Часы высшего напряжения духовных сил охватывают в известные моменты все
стороны личной деятельности, связанной с движением масс. Такими днями были
для "вождей" дни октября. Подспудные силы организма, его глубокие инстинкты,
унаследованное от звериных предков чутье - все это поднялось, взломало двери
психической рутины и - рядом с высшими историко-философскими обобщениями -
стало на службу революции. Оба эти процесса, личный и массовый, были
основаны на сочетании сознания с бессознательным, инстинкта, составляющего
пружину воли, с высшими обобщениями мысли.
Внешне это выглядело совсем непатетично: люди ходили усталые, голодные,
немытые, с воспаленными глазами и небритой щетиной на щеках. И каждый из них
мог очень немногое рассказать впоследствии о наиболее критических днях и
часах.
Вот выдержка из записей моей жены, сделанных, впрочем, уже значительно
позднее: "Последние дни подготовки к Октябрю мы жили на Таврической улице.
Л.Д. целые дни проводил в Смольном. Я продолжала свою работу в союзе
деревообделочников, где руководили большевики, и атмосфера была накаленная.
Все служебные часы проходили в дискуссии о восстании. Председатель союза
стоял на "точке зрения Ленина-Троцкого" (так это тогда называлось), мы с ним
совместно вели агитацию. О восстании говорили повсюду и везде: на улицах, в
столовой, при встрече на лестницах Смольного. Питались плохо, спали мало,
работали почти 24 часа в сутки. От наших мальчиков мы были оторваны, и
октябрьские дни были для меня также и днями тревоги за их судьбу. Во всей
школе, где они учились, было два "большевика", Лева и Сережа, и третий,
"сочувствующий", как они говорили. Против этой тройки выступала компактная
группа отпрысков правящей демократии, кадетов и эсеров. Как всегда при
серьезных разногласиях, критика дополнялась практическими аргументами.
Директору не раз приходилось извлекать моих сыновей из-под кучи навалившихся
на них "демократов". Мальчики в сущности делали только то, что делали отцы.

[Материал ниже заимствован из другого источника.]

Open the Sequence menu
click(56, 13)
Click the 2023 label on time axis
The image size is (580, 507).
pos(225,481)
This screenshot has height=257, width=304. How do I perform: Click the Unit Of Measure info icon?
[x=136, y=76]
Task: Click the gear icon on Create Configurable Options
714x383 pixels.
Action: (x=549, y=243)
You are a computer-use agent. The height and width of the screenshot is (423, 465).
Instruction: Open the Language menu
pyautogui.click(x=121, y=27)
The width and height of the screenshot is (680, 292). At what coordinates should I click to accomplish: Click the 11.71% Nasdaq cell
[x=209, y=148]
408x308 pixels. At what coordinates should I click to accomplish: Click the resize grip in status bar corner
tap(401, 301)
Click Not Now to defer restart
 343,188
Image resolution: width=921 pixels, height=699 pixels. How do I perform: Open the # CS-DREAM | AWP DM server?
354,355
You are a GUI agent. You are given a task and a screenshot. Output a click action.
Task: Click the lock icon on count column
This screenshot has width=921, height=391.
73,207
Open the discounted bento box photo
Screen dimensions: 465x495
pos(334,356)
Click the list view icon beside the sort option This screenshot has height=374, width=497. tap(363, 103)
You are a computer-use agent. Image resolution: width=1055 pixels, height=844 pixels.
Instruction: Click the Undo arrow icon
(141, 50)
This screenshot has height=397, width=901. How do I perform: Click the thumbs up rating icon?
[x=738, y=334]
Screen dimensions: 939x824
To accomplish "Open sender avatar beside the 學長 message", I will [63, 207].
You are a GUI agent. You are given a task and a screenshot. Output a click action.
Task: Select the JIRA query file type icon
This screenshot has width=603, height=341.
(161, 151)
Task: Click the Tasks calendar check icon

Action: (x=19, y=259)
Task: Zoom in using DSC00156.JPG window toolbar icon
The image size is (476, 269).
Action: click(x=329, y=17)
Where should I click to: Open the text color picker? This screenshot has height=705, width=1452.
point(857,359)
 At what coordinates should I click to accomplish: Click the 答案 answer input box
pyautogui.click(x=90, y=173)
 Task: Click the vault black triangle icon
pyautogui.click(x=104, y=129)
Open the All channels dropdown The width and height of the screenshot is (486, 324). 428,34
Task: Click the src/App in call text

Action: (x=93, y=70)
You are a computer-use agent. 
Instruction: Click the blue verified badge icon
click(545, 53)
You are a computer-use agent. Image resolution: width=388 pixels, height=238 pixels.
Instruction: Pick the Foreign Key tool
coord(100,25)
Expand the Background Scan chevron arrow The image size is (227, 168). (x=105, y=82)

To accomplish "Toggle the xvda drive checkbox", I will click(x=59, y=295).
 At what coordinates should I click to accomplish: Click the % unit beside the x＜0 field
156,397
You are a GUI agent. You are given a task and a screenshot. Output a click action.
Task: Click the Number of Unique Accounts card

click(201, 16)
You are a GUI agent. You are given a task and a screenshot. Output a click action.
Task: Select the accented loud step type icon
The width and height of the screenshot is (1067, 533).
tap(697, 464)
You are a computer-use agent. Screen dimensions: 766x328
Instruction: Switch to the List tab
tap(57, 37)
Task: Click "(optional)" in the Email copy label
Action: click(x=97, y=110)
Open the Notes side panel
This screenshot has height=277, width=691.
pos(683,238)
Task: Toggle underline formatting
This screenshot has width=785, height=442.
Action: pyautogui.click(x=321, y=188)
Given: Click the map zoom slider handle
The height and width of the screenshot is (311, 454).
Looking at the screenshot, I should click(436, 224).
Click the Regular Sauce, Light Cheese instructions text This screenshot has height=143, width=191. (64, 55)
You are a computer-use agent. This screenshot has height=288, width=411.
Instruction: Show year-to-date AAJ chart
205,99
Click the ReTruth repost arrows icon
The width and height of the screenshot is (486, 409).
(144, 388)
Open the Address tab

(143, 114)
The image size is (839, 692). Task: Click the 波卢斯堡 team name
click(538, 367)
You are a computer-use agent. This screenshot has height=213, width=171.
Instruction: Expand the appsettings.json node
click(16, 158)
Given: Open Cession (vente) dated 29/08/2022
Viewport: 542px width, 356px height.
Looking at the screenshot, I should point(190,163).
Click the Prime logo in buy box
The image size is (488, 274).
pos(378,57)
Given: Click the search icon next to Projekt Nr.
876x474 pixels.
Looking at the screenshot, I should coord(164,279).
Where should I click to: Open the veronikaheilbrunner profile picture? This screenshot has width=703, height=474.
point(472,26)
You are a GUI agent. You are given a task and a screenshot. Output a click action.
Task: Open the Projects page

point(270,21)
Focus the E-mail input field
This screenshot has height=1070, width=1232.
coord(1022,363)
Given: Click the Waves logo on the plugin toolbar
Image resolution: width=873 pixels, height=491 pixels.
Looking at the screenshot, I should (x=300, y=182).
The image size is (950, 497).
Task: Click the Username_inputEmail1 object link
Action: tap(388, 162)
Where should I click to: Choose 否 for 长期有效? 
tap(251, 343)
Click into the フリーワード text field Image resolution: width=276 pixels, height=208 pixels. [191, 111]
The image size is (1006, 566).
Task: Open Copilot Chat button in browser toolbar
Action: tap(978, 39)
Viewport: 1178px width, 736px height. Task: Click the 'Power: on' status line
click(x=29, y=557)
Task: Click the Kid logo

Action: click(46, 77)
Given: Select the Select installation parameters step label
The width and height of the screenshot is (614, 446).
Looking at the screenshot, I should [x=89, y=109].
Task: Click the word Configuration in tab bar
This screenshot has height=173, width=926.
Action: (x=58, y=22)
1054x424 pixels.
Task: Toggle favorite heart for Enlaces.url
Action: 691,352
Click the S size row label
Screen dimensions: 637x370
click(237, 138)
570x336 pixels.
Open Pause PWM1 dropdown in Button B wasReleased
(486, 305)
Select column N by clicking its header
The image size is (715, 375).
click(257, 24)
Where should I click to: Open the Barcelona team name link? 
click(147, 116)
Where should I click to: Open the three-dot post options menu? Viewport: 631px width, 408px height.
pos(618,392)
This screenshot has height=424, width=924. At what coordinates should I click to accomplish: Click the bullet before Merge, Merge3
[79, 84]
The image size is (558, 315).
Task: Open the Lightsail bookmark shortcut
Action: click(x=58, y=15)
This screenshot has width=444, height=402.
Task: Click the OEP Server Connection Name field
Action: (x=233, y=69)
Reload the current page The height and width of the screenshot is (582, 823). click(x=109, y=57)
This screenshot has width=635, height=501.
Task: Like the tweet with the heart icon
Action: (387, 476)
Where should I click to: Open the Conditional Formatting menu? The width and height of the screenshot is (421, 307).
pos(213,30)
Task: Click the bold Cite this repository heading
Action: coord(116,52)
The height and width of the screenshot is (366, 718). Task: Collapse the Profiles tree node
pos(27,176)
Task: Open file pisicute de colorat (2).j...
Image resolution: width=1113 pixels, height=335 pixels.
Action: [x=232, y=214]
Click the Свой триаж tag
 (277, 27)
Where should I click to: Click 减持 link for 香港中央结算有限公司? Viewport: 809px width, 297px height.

Директор был кадет. Поэтому он неизменно наказывал моего сына: "Возьмите
вашу шапочку и ступайте домой". После переворота оставаться в школе стало
совершенно немыслимо. Мальчики перешли в народное училище. Там все было
проще и грубее. Но дышать было легче.
Мы с Л.Д. совсем не бывали дома. Мальчики, приходя со школы и не находя
нас, тоже не считали нужным оставаться в четырех стенах. Демонстрации,
столкновения, нередкая стрельба внушали в те дни опасение за их
благополучие: настроены они были архиреволюционно... При торопливых встречах
они радостно рассказывали: ехали сегодня в трамвае с казаками, видели, как
они читали папино воззвание "Братья-казаки!". "Ну и что?" - "Читали, друг
другу передавали, хорошо..." - "Хорошо!" Знакомый Л.Д. инженер К., имевший
большую семью, детей различных возрастов, бонну и пр., предложил нам
временно устроить мальчиков у него, где они могли бы быть под надзором.
Пришлось ухватиться за это спасительное предложение. По различным поручениям
Л.Д. я заходила в Смольный раз пять на день. Поздней ночью мы возвращались
на Таврическую, а с утра расходились: Л.Д. - в Смольный, я - в союз. По мере
того как события нарастали, из Смольного почти не приходилось уходить. Л.Д.
по нескольку дней сряду не заходил на Таврическую, даже поспать.